Rachid Taha, parrain du groupe
Ce n’est certainement pas pour rien si La Caravane Passe a été parrainée par Rachid Taha (1958 - 2018), un autre chanteur à l’humour ravageur. Présent sur les chansons Baba ou Perdu ta langue, sa mémoire reste vive. "Faire de la musique avec Rachid, c’était entrer dans ce qu’on appelle le 'canal rachidien', se rappelle Toma Feterman. Rachid était cette espèce d’homme surhumain qui captait un nombre de choses incroyables du monde qui l’entoure. Quand on bossait à ses côtés, on était 24 heures sur 24 avec lui ! J’ai travaillé durant deux ans et demi sur son dernier album, des années durant lesquelles je tournais à l’étranger. Il m’arrivait de parler de Rachid en Turquie ou au Japon. Systématiquement, je recevais un SMS de lui derrière qui me disait : 'T’es où Habibi ? (1)' C’était métaphysique..."

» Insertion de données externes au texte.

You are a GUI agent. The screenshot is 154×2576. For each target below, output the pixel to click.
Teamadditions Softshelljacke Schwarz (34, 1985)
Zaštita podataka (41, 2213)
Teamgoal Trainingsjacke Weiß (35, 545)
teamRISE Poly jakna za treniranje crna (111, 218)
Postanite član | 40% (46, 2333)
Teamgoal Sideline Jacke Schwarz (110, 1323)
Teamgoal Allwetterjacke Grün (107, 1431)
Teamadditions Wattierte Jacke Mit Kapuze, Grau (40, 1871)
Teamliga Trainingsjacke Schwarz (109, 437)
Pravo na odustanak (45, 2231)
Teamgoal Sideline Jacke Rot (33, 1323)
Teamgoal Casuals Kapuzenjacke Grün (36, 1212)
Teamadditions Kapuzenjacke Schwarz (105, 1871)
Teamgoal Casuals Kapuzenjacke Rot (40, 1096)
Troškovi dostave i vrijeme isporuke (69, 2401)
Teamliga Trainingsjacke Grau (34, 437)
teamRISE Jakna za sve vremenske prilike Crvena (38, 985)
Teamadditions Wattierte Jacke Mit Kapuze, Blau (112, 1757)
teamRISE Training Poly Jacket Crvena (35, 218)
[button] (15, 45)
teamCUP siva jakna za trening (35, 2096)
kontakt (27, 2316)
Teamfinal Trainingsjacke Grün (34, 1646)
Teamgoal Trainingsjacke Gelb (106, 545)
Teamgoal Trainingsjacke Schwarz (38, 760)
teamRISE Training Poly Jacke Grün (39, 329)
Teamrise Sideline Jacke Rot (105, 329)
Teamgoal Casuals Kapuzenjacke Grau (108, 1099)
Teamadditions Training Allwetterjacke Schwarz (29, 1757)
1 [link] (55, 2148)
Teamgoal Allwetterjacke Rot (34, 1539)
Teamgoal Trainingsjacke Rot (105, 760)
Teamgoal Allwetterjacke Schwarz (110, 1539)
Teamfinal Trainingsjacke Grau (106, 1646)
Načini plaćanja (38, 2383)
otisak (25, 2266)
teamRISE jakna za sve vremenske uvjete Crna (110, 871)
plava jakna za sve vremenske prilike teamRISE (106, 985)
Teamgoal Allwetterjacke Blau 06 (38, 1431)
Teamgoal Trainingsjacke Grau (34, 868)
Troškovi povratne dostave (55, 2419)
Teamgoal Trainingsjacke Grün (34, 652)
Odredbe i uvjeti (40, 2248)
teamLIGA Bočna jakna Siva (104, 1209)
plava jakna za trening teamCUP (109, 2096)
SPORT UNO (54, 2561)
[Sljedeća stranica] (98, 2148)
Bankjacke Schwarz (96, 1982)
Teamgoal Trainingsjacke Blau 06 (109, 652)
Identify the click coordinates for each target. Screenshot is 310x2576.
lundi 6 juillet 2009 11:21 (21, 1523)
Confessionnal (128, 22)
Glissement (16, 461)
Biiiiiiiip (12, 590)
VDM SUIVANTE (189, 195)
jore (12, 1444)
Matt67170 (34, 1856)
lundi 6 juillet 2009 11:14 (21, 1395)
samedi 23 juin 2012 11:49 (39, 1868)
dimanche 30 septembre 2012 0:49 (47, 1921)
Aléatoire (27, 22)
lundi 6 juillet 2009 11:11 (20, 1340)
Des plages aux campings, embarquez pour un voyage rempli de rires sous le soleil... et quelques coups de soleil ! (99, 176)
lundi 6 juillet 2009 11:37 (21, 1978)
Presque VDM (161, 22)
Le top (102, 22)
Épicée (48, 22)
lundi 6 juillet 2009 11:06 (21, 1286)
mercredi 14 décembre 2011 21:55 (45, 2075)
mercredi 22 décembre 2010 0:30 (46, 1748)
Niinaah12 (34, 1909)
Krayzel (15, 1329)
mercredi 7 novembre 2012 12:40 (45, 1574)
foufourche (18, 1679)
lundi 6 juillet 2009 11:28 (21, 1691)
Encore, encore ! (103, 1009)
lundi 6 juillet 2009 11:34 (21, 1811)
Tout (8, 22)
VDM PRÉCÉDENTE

Le groupe venu de l’Est parisien qui joue avec les musiques traditionnelles d’Europe de l’Est a fait un sacré bout de chemin en 23 ans. Soudé autour de Toma Feterman - aussi devenu John Lénine, au sein du duo parodique Soviet Suprem - et de son bras droit, Olivier Llugany, La Caravane Passe n’était pas un groupe de copains à l’origine, mais plutôt des musiciens qui se sont retrouvés autour d’un répertoire acoustique pour faire la tournée dans les bars. Il s’est professionnalisé en jouant dans les foyers Emmaüs devant un public de SDF et de migrants, et s’est découvert en voyageant partout dans le monde. "On a fait connaissance sans a priori. On n’est jamais devenus des amis, mais on est devenu des cousins. Ce qui est pire", dit Toma Feterman, regard toujours malicieux.
Après ce point d’étape, l’éclectique Caravane Passe va continuer sa route, du XXe arrondissement de Paris jusqu’en Bulgarie, au Liban ou en Irak, et poursuivre ses rencontres. On ne doute pas qu’elles seront encore nombreuses et fructueuses.